How to complete this task> Look through the records and copy each line with the string "agent" in it.

Records from a data source

=-=-=-=-=

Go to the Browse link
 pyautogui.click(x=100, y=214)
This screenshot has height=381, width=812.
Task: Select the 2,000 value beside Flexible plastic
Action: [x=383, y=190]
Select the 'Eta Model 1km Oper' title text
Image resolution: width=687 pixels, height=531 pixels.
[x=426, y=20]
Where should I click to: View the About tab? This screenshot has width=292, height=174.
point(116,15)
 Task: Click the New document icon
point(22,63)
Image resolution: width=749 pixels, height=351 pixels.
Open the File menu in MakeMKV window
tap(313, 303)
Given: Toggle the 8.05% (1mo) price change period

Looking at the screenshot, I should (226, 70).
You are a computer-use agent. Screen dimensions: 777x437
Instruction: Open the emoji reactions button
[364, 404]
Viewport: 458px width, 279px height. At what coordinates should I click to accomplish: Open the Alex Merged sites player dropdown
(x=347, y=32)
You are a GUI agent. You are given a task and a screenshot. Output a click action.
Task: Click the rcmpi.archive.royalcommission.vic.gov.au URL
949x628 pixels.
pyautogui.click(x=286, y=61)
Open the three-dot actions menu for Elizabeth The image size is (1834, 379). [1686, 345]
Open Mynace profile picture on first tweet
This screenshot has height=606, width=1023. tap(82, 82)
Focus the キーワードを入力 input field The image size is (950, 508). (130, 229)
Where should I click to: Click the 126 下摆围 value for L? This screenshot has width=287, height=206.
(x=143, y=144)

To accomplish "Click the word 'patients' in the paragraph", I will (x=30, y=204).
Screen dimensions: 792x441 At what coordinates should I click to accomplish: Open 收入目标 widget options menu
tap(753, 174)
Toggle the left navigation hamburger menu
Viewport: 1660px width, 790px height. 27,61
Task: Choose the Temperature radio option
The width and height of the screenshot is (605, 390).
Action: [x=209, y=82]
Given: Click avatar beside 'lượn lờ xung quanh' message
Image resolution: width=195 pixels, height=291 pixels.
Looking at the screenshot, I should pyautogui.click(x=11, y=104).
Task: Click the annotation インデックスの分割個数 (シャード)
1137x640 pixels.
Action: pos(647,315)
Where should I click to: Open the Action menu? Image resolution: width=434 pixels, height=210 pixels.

=-=-=-=-=

Answer space>
You are a computer-use agent. Screen dimensions: 777x437
You are a GUI agent. You are given a task and a screenshot. Output a click action.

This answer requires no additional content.